Directions for this task: Before anything else, copy every record below exactly as it stands.
[[ The data open ]]
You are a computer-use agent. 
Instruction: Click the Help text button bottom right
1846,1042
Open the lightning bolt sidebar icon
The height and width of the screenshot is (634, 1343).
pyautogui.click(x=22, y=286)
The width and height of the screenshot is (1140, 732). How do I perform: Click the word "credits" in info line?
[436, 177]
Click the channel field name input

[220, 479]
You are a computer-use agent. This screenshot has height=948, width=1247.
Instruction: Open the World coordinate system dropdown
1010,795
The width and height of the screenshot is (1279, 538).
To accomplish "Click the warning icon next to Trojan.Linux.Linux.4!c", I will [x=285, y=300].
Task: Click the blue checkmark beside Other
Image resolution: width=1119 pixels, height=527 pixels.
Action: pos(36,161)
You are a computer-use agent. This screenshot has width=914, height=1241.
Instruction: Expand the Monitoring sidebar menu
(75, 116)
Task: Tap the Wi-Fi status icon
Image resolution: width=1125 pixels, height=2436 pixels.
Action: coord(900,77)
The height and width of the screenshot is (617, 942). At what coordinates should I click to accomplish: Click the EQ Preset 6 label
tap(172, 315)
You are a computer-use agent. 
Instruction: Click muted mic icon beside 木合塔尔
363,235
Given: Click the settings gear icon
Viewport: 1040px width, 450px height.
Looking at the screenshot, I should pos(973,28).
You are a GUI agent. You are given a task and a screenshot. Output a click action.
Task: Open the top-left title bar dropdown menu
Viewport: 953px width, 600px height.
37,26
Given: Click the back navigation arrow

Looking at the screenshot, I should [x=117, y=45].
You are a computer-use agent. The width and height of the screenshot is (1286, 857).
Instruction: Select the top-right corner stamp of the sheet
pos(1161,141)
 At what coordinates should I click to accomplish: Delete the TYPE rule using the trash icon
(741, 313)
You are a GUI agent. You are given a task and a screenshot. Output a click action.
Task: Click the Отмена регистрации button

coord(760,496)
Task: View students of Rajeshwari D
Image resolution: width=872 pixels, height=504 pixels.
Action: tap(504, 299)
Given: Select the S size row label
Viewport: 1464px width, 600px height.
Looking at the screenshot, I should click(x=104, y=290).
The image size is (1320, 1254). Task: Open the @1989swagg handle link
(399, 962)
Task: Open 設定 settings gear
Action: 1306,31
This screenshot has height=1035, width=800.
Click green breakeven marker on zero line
[[ The data closed ]]
Exercise result:
You are a computer-use agent. 
Instruction: Click the Help text button bottom right
1846,1042
Open the lightning bolt sidebar icon
The height and width of the screenshot is (634, 1343).
pyautogui.click(x=22, y=286)
The width and height of the screenshot is (1140, 732). How do I perform: Click the word "credits" in info line?
[436, 177]
Click the channel field name input

[220, 479]
You are a computer-use agent. This screenshot has height=948, width=1247.
Instruction: Open the World coordinate system dropdown
1010,795
The width and height of the screenshot is (1279, 538).
To accomplish "Click the warning icon next to Trojan.Linux.Linux.4!c", I will [x=285, y=300].
Task: Click the blue checkmark beside Other
Image resolution: width=1119 pixels, height=527 pixels.
Action: pos(36,161)
You are a computer-use agent. This screenshot has width=914, height=1241.
Instruction: Expand the Monitoring sidebar menu
(75, 116)
Task: Tap the Wi-Fi status icon
Image resolution: width=1125 pixels, height=2436 pixels.
Action: coord(900,77)
The height and width of the screenshot is (617, 942). At what coordinates should I click to accomplish: Click the EQ Preset 6 label
tap(172, 315)
You are a computer-use agent. 
Instruction: Click muted mic icon beside 木合塔尔
363,235
Given: Click the settings gear icon
Viewport: 1040px width, 450px height.
Looking at the screenshot, I should pos(973,28).
You are a GUI agent. You are given a task and a screenshot. Output a click action.
Task: Open the top-left title bar dropdown menu
Viewport: 953px width, 600px height.
37,26
Given: Click the back navigation arrow

Looking at the screenshot, I should [x=117, y=45].
You are a computer-use agent. The width and height of the screenshot is (1286, 857).
Instruction: Select the top-right corner stamp of the sheet
pos(1161,141)
 At what coordinates should I click to accomplish: Delete the TYPE rule using the trash icon
(741, 313)
You are a GUI agent. You are given a task and a screenshot. Output a click action.
Task: Click the Отмена регистрации button

coord(760,496)
Task: View students of Rajeshwari D
Image resolution: width=872 pixels, height=504 pixels.
Action: tap(504, 299)
Given: Select the S size row label
Viewport: 1464px width, 600px height.
Looking at the screenshot, I should click(x=104, y=290).
The image size is (1320, 1254). Task: Open the @1989swagg handle link
(399, 962)
Task: Open 設定 settings gear
Action: 1306,31
This screenshot has height=1035, width=800.
Click green breakeven marker on zero line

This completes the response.